## What this task involves
Reproduce the stretch of entries from the line containing "coordinates (206, 278)." through the line containing "coordinates (378, 325).", substituting "GUI assistant" for "GUI agent" and keeping everything else the same.

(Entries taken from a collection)
================================

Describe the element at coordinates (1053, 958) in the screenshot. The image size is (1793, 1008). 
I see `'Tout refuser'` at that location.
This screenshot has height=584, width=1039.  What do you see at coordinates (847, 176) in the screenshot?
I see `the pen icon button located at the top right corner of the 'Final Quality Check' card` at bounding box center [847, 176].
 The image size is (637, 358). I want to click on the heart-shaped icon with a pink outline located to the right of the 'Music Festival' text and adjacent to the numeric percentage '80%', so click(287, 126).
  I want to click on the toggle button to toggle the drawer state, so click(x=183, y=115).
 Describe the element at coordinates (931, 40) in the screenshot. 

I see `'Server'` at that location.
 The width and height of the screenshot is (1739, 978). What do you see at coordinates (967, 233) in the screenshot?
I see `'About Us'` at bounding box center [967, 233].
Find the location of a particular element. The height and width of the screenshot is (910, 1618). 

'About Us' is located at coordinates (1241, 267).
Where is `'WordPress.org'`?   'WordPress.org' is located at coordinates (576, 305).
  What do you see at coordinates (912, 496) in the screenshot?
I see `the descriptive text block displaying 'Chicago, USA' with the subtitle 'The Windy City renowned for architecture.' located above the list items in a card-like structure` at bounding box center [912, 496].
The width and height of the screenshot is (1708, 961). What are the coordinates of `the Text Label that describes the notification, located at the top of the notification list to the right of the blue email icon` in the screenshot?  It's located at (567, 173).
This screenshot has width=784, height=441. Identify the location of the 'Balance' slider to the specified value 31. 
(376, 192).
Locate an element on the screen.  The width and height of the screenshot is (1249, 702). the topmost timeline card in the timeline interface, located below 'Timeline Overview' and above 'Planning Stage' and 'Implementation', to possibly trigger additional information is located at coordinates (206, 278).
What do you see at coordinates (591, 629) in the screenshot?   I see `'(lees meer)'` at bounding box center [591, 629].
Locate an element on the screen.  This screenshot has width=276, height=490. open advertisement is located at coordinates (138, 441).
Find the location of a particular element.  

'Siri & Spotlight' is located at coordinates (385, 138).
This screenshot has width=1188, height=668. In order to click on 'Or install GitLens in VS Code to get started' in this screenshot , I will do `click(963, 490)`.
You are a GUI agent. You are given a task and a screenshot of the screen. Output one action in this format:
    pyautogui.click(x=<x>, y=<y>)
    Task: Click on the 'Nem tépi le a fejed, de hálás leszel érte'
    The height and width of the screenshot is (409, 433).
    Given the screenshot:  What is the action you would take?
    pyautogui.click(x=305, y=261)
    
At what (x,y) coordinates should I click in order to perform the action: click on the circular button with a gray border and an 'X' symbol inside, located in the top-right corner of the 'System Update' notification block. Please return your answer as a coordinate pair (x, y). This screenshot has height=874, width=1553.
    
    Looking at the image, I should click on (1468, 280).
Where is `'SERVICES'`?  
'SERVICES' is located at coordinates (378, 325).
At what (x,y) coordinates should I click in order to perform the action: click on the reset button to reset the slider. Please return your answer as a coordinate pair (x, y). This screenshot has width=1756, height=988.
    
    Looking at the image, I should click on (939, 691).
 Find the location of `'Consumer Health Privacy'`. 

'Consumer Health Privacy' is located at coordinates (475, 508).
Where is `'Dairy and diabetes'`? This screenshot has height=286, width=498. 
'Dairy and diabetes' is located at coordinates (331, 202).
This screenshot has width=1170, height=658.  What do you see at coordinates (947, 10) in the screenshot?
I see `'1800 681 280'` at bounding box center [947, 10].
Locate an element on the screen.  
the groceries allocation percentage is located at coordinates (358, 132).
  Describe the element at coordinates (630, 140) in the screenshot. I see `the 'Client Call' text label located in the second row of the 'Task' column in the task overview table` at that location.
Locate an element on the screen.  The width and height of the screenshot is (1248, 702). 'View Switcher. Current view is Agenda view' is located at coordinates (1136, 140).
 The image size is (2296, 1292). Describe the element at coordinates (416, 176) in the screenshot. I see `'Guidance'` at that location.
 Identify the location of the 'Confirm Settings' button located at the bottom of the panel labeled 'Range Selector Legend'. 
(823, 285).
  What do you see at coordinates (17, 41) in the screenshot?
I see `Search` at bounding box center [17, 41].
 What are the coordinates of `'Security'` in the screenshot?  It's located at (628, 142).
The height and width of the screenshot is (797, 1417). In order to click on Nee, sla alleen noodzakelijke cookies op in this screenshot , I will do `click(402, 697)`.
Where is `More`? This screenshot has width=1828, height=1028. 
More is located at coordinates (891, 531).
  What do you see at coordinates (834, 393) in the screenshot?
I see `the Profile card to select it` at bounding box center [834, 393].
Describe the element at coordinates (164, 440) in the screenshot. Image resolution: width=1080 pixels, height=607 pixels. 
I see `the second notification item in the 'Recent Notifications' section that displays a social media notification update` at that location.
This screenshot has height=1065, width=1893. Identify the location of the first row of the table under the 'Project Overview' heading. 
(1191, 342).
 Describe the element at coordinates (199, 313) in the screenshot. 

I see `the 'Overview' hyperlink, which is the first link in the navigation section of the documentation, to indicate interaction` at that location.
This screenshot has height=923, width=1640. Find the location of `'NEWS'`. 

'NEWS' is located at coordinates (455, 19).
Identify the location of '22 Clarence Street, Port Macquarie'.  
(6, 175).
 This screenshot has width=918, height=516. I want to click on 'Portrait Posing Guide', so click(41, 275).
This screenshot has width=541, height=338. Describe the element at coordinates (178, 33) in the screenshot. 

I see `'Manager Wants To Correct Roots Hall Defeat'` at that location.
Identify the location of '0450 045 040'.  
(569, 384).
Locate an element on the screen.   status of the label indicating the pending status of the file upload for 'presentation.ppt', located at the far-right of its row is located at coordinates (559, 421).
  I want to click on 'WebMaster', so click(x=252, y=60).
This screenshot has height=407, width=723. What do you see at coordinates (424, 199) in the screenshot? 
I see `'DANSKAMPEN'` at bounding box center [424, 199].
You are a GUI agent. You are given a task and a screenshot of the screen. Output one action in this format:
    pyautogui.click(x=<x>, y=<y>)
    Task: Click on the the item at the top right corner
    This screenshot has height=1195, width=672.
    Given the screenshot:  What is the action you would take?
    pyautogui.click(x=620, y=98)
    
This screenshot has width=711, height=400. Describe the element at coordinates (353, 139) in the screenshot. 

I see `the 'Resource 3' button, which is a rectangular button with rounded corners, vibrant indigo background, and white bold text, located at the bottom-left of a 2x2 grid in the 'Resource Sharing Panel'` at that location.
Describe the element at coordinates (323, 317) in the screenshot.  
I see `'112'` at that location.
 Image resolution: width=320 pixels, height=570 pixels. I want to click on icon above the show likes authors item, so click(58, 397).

================================

## In response
Locate an element on the screen.  The width and height of the screenshot is (1249, 702). the topmost timeline card in the timeline interface, located below 'Timeline Overview' and above 'Planning Stage' and 'Implementation', to possibly trigger additional information is located at coordinates (206, 278).
What do you see at coordinates (591, 629) in the screenshot?   I see `'(lees meer)'` at bounding box center [591, 629].
Locate an element on the screen.  This screenshot has width=276, height=490. open advertisement is located at coordinates (138, 441).
Find the location of a particular element.  

'Siri & Spotlight' is located at coordinates (385, 138).
This screenshot has width=1188, height=668. In order to click on 'Or install GitLens in VS Code to get started' in this screenshot , I will do `click(963, 490)`.
You are a GUI assistant. You are given a task and a screenshot of the screen. Output one action in this format:
    pyautogui.click(x=<x>, y=<y>)
    Task: Click on the 'Nem tépi le a fejed, de hálás leszel érte'
    The height and width of the screenshot is (409, 433).
    Given the screenshot:  What is the action you would take?
    pyautogui.click(x=305, y=261)
    
At what (x,y) coordinates should I click in order to perform the action: click on the circular button with a gray border and an 'X' symbol inside, located in the top-right corner of the 'System Update' notification block. Please return your answer as a coordinate pair (x, y). This screenshot has height=874, width=1553.
    
    Looking at the image, I should click on (1468, 280).
Where is `'SERVICES'`?  
'SERVICES' is located at coordinates (378, 325).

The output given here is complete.